Il y a certainement aussi le fait qu’elle a été peut-être trop sûre d'elle, comme d’ailleurs l’avait fait la majorité de gauche du précédent Conseil d’État vaudois en 2022, en pensant que capitaliser sur ses réalisations allait suffire. Pour le deuxième tour, elle ne devra pas se contenter de miser sur son bilan, et aller davantage sur le terrain.
En quoi capitaliser sur son bilan a-t-il été insuffisant?
La gauche a évolué au fil des décennies. Elle incarne désormais une gauche urbaine très engagée sur les questions sociétales, que les Verts ont d’ailleurs thématisées de manière très militante. Or aujourd'hui, émergent des questions sociales, renvoyant à ce qu'on appelle en sciences politiques des valeurs matérialistes, liées au pouvoir d'achat, à l'emploi, au coût de la vie, à des biens primaires, comme manger et se loger, devenues encore plus importantes depuis la crise du Covid. Les socialistes l'ont déjà en partie compris, on l'a vu par exemple aux élections fédérales de 2023, et donc ils tiennent mieux. A l’inverse, les Verts perdent du terrain… Pour se refaire, ces partis vont devoir aller parler davantage aux classes populaires qui ont été trop largement délaissées par la gauche urbaine et qui ont des priorités souvent différentes de celles de l'agenda des Verts, sans toutefois qu’elles soient à priori contre les valeurs écologiques…
Tout de même n’y a-t-il pas une certaine usure du pouvoir?
Évidemment, avec sa majorité écrasante, la gauche est devenue une force gestionnaire, avec à la clé une certaine fatigue au fil des années, à la fois des élus mais aussi d’une partie de l’électorat. C’est d’ailleurs cette usure et un certain entre-soi qui pourraient expliquer que la Municipalité n'a pas su saisir tous les signaux qui émergeaient peu à peu.

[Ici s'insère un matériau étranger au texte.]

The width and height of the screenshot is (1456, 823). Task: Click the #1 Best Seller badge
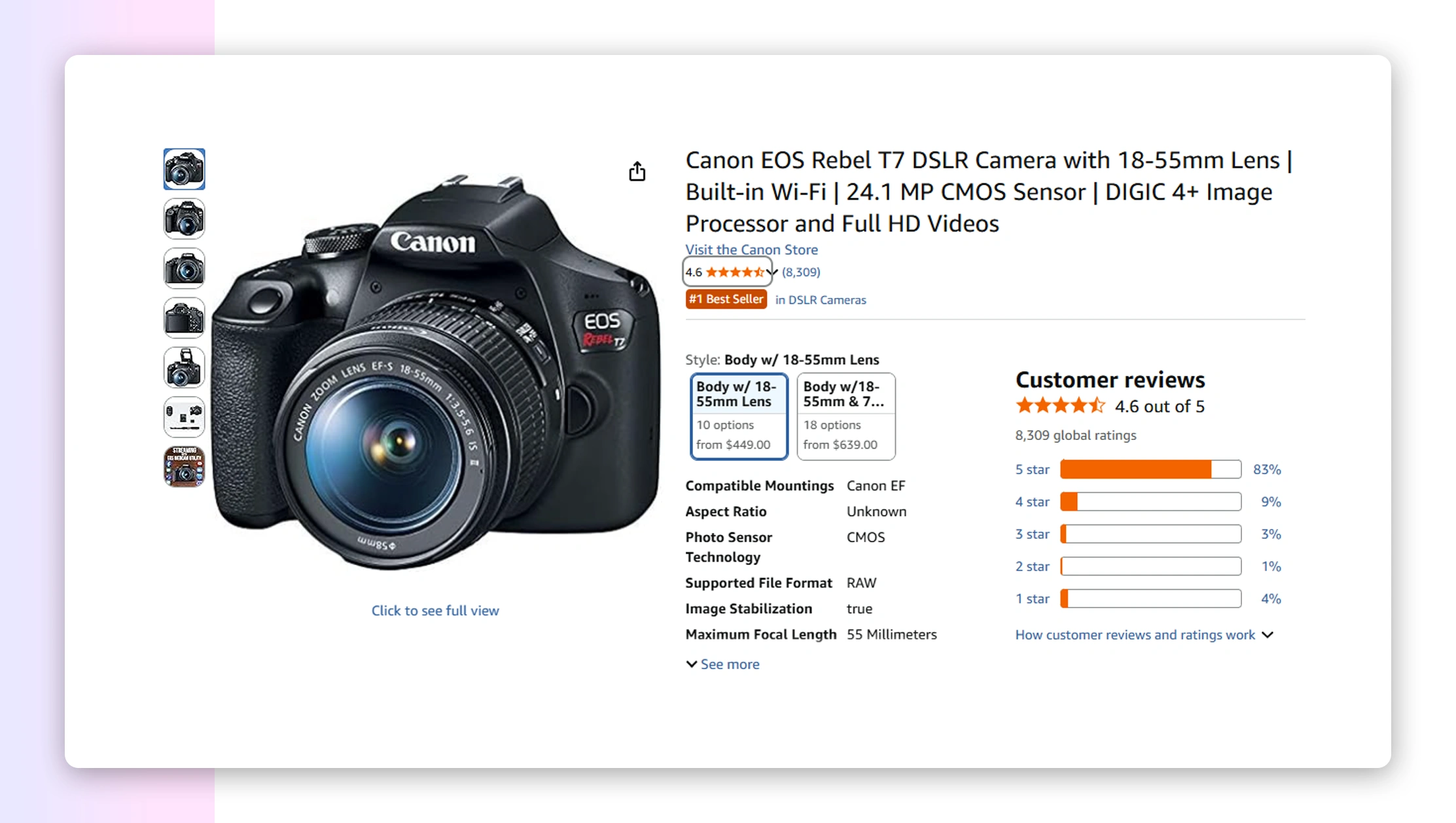[x=726, y=299]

L’autre grande nouveauté est le succès de la gauche radicale au Conseil communal…
Ce succès se fait au détriment des Verts en premier lieu. Et à mon sens, il doit beaucoup à ses prises de position très mobilisatrices, comme les protestations de rue lors de la grève de la fonction publique ou pour la Palestine… En outre, l'extrême gauche a su développer un discours très critique contre la gauche institutionnelle: sa capacité à nommer les choses et à adopter une attitude parfois très frontale contre elle a été payante.
Quel que soit le second tour, la gauche restera très largement majoritaire, à la Municipalité ou au Conseil communal. Tout change-t-il pour que rien ne change?
Le rééquilibrage des forces au Conseil communal est de 60 pour la gauche contre 40 pour la droite. Dans une ville comme Lausanne, cela reste un signal à ne pas sous-estimer et qui montre que les questions sécuritaires et de gestion de la mobilité, jugées acquises par la gauche au pouvoir, ne le sont pas en réalité. Il y a des mouvements «souterrains», pas forcément visibles, qui travaillent le corps social et auxquels il faut donc prêter attention car ils peuvent prendre de l’ampleur.
Cela veut donc dire que la Municipalité ne pourra plus gouverner comme elle le faisait?
Oui, surtout en raison de la combinaison de deux éléments au Conseil communal. D’une part, le renforcement de l’opposition de droite. D’autre part, il y a une recomposition à l'intérieur même de la gauche, les Verts étant désormais dépassés par une gauche radicale très revendicatrice et sans concession qui va «challenger» la gauche institutionnalisée, et ce encore plus si le POP venait à ne pas obtenir d'élu à la Municipalité. Ces éléments peuvent ainsi amener des changements et remettre en question la gestion du pouvoir.
Avec quel résultat?
Cela devrait amener la prochaine Municipalité à davantage faire des compromis surtout au Conseil communal, où auparavant, socialistes et Verts avaient une majorité absolue à eux seuls. Et ces compromis devront désormais être consentis non plus entre deux, mais trois forces politiques. Au final, ce n'est pas forcément mauvais pour le caractère démocratique du débat car le législatif contrôlera mieux l'exécutif et puisqu’on s'éloignera de l'effet «chambre d'enregistrement» que l’on a pu parfois connaître.